Urteil des Zürcher Obergerichts im Fall Brian aufgehoben
Das Obergericht Zürich begründete seine Verneinung der Notstandslage im Urteil vom Mai dieses Jahres vor allem mit einem Urteil des Bundesgerichts zu einem Verlegungsgesuch von Brian.
In diesem Verlegungsentscheid kam das Bundesgericht im März zum Schluss, dass sich die Haftbedingungen von Brian in der Justizvollzugsanstalt Pöschwies ZH wegen der besonderen Umstände noch rechtfertigen liessen.
Dieser Entscheid des Bundesgerichts bezog sich aber nur auf die Zeit ab dem 17. August 2018, als Brian in das Gefängnis Pöschwies verlegt wurde. Die vom Obergericht zu beurteilenden Taten fallen jedoch in den Januar, April und Juni 2017, den März und April 2018 und in die Zeitphase zwischen August bis Oktober 2018, wie das Bundesgericht in seinem aktuellen, am Mittwoch veröffentlichten Urteil festhält.
Nicht geprüft hat das Obergericht die Haftbedingungen vor dem 17. August 2018. Damit hat die Vorinstanz laut Bundesgericht einen für die Beurteilung der Notstandslage relevanten Zeitraum unbeachtet gelassen.
Privates Gutachten berücksichtigen
Das Obergericht habe sich nicht damit auseinandergesetzt, obwohl der Angeklagte wiederholt darauf aufmerksam gemacht hatte, dass er seit seinem 10. Lebensjahr von Behörden und Staat wiederholt unmenschlich und erniedrigend behandelt worden sei.
Das Obergericht muss den Sachverhalt nun vervollständigen.
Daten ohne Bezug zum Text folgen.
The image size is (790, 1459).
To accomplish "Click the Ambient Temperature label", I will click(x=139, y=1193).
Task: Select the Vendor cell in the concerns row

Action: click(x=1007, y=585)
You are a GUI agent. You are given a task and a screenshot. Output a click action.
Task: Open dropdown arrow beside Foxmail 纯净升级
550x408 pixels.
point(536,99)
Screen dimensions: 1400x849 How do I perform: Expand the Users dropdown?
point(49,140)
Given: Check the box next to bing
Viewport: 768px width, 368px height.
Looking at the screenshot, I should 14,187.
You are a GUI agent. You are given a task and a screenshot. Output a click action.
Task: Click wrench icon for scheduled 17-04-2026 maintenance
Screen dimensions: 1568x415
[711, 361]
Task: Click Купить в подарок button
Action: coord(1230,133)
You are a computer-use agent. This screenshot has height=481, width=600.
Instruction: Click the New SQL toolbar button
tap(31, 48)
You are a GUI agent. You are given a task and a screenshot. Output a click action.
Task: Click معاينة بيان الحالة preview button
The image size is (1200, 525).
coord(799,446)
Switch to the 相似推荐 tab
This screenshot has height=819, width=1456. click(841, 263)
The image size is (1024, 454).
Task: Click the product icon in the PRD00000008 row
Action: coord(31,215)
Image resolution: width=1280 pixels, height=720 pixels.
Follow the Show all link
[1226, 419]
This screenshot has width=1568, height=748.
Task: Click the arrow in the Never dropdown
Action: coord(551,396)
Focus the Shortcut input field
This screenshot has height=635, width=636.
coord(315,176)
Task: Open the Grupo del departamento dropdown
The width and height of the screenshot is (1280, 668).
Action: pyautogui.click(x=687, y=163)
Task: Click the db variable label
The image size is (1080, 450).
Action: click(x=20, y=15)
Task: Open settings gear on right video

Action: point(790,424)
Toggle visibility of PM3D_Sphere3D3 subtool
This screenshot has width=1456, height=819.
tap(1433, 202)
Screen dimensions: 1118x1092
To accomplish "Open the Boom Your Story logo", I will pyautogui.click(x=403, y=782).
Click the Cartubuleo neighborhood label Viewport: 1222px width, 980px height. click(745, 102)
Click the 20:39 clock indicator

Dabei hat es auf Geheiss des Bundesgerichts auch die als Beweismittel abgelehnten Privatgutachten und die Tagebucheinträge von Brian zu berücksichtigen.
Diese haben gemäss Bundesgericht nicht den gleichen Stellenwert wie ein von der Behörde in Auftrag gegebenes Gutachten. Die Informationen könnten jedoch Zweifel an der Schlüssigkeit eines Gerichtsgutachtens begründen oder die Notwendigkeit aufzeigen, ein zusätzliches Gutachten erstellen zu lassen.
Kein Kontakt zu anderen Insassen
Brian wurde vom Zürcher Obergericht im Mai zu einer Freiheitsstrafe von sechs Jahren und vier Monaten sowie einer Geldstrafe von 70 Tagessätzen zu 10 Franken verurteilt. Von einer Massnahme oder einer Verwahrung - wie es die Staatsanwaltschaft gefordert hatte - sah das Obergericht ab.
Die vorgeworfenen Delikte, die von Sachbeschädigung über Drohung, Beschimpfung bis zu versuchter schwerer Körperverletzung reichen, ereigneten sich alle während eines Freiheitsentzugs in verschiedenen Gefängnissen.
Der Angeklagte befindet sich seit seiner Verlegung in das Gefängnis Pöschwies in Einzelhaft in der Sicherheitsabteilung. 23 Stunden pro Tag verbringt er alleine in seiner Zelle. Beim einstündigen Spaziergang hat er lediglich zu den Gefängnisangestellten Kontakt. Die Haftbedingungen wurden im Sommer vom Uno-Sonderberichterstatter für Folter kritisiert.